A 31-year-old man with recurrent urinary tract infection.
(A) Precontrast axial computed tomography (CT) image at the level of the urinary bladder shows two thick-walled, fluid-filled structures lying posterior to the urinary bladder (arrows). No calcifications are seen within their lumina. No fat stranding is seen in the pelvis. (B) Postcontrast axial CT image obtained in the excretory phase at the same level as Figure A shows excreted contrast in the left fluid-filled structure (arrow), thus demonstrating communication with the urinary tract. No filling defect is seen. (C) Postcontrast axial CT image obtained in the excretory phase at a level below that of Figures A and B shows excreted contrast in the right fluid-filled structure (arrow). The lower ends of the ureters (arrowheads) are seen to be intimately related to the abnormalities close to where they insert into the urinary bladder.
• Hutch diverticula: These are congenital outpouchings arising from the urinary bladder. The existence of communication can be deduced indirectly from the presence of excreted contrast on contrast-enhanced excretory phase images. A location adjacent to the ureterovesical junction is characteristic.
• Acquired bladder diverticula: These are outpouchings of the urinary bladder mucosa, usually with an underlying cause. Their location is random and not related to the ureteric orifices. Their walls are characteristically thin.
• Pelvic fluid collections: Abscesses show thick enhancing walls and inflammatory changes. Lymphoceles are bland spherical fluid collections located in the external or internal iliac lymph node region. Seminal vesicle cysts are small and intimately related to the seminal vesicles. None of these entities fill with excreted contrast.
• Bladder diverticula are outpouchings arising from the bladder wall and communicating with the bladder cavity.

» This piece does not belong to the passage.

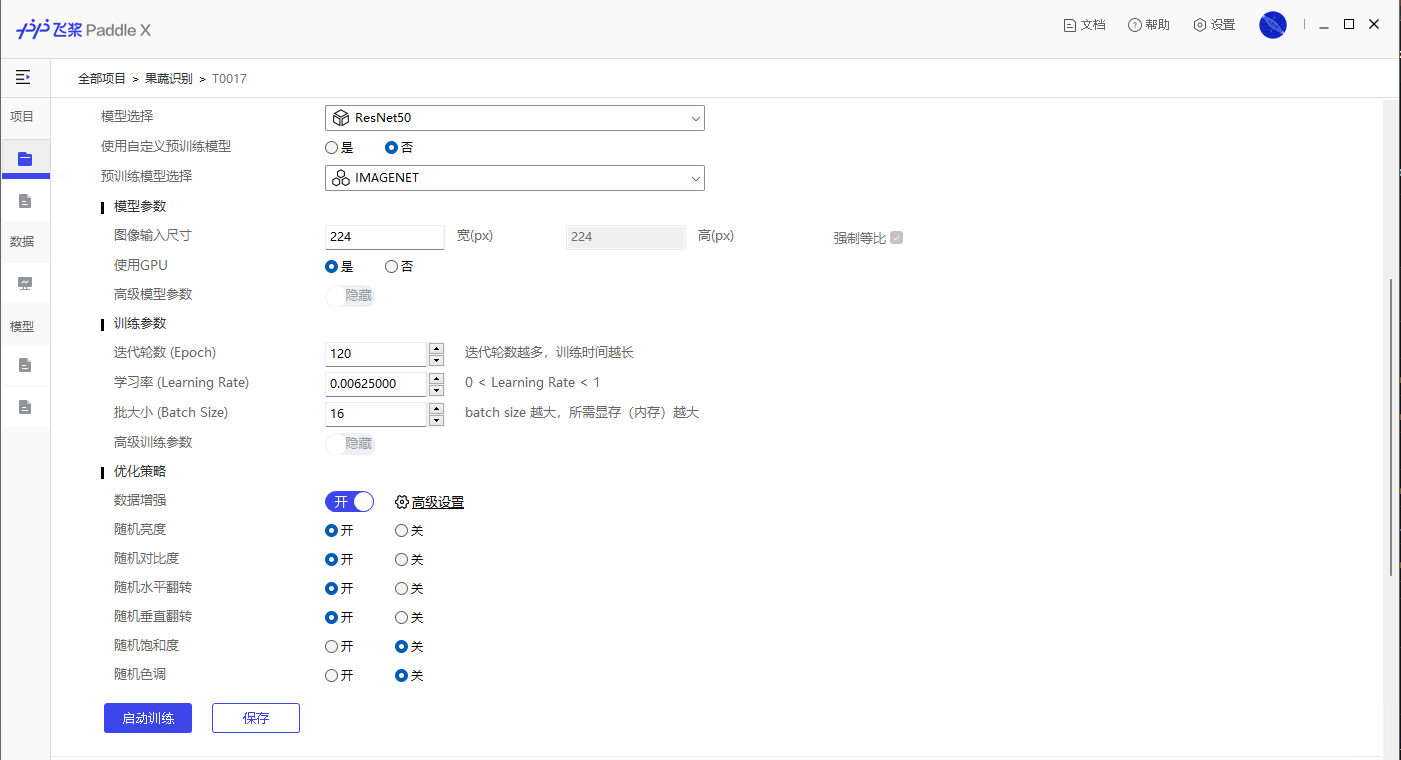
Task: Collapse the sidebar with the hamburger icon
Action: [x=23, y=77]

• Bladder diverticula may be congenital or acquired. Congenital diverticula are usually solitary and occur in specific locations. They may be at the apex of the bladder if a urachal remnant has remained partially patent at its origin from the bladder (urachal diverticulum). Hutch diverticulum, which may be unilateral or bilateral, is a congenital diverticulum located close to the ureterovesical junction. Acquired diverticula are caused by bladder outlet obstruction or neurogenic bladder.
• Bladder diverticula are usually an incidental finding on imaging. They may manifest as recurrent urinary tract infections due to stasis of urine. Hutch diverticulum is a cause of vesicoureteric reflux in boys and young men. This results in recurrent urinary tract infections and reflux nephropathy.

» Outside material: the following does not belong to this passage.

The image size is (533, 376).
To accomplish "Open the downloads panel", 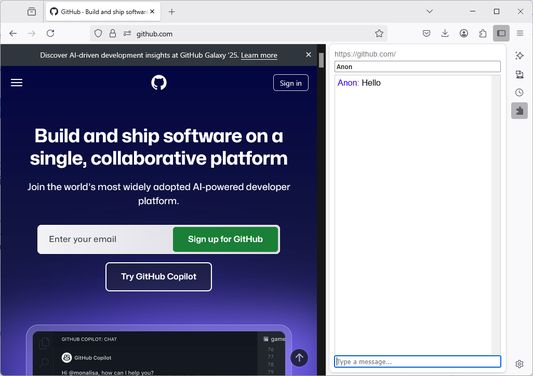I will pyautogui.click(x=445, y=33).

• Stones or urothelial neoplasms may develop in diverticula.
• On pathologic examination, the diverticula are of varying sizes. The neck may be small or large. The wall is made up of all three layers of the bladder in congenital diverticula and prolapsed mucosa in acquired diverticula.
• Diverticula are surgically treated if they are large, cause symptoms, or lead to complications. Otherwise, treatment is targeted at the underlying condition.
• Diverticula fill with contrast on the excretory phase of CT urography, indirectly demonstrating communication with the urinary tract. Because the communication of a diverticulum with the urinary bladder may be small, its direct demonstration on CT may be difficult. However, a review of thin sections may be helpful. Otherwise, the diagnosis is presumed because of the proximity of the diverticulum to the urinary bladder.
• On all imaging modalities, bladder diverticula appear as solitary or multiple fluid-containing structures of various sizes that connect with the urinary bladder. Depending on its size, the communication may or may not be visible. If it is not visible directly, the communication can be deduced indirectly on intravenous pyelogram (IVP) from the passage of contrast into the diverticulum. On IVP and ultrasound, enlargement of the diverticulum on postvoid images is also an indirect sign of communication with the bladder.
When bladder diverticula are seen, always look for a cause of bladder outlet obstruction and evaluate the kidneys and ureters for hydronephrosis and hydroureter, respectively.
Always examine diverticula carefully for focal wall thickening or filling defects that may suggest malignancy.